## TASK GOAL
The entries below hold a line with "This screenshot has height=593, width=772." and a line with "Click the BUSD coin icon for R2D2". Return those lines and all that lie between them, exactly and only.

## DATA UNDER STUDY
'''

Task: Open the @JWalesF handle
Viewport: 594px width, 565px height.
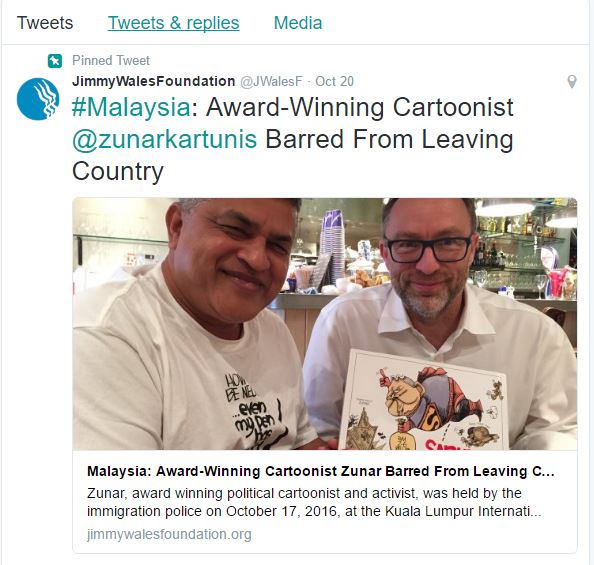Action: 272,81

'''
'''

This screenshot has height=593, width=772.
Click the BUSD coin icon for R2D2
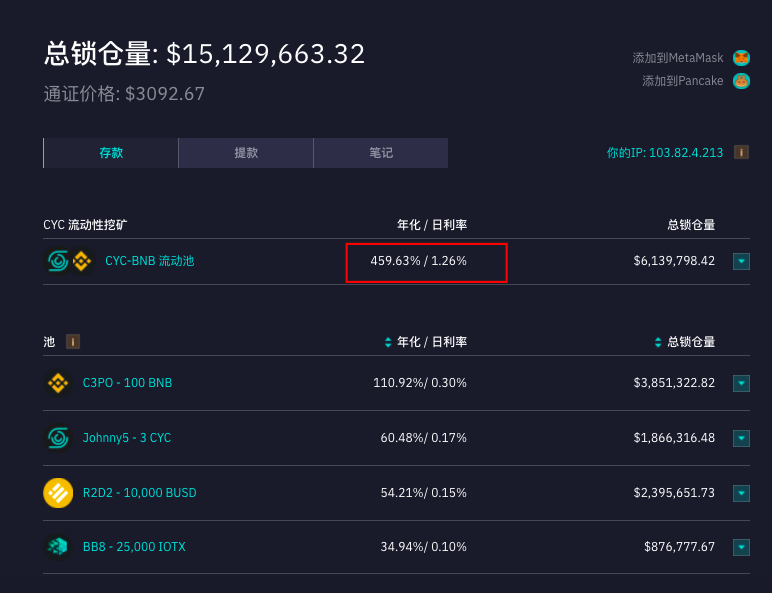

'''

## YOUR RESPONSE
This screenshot has height=593, width=772.
Click the BUSD coin icon for R2D2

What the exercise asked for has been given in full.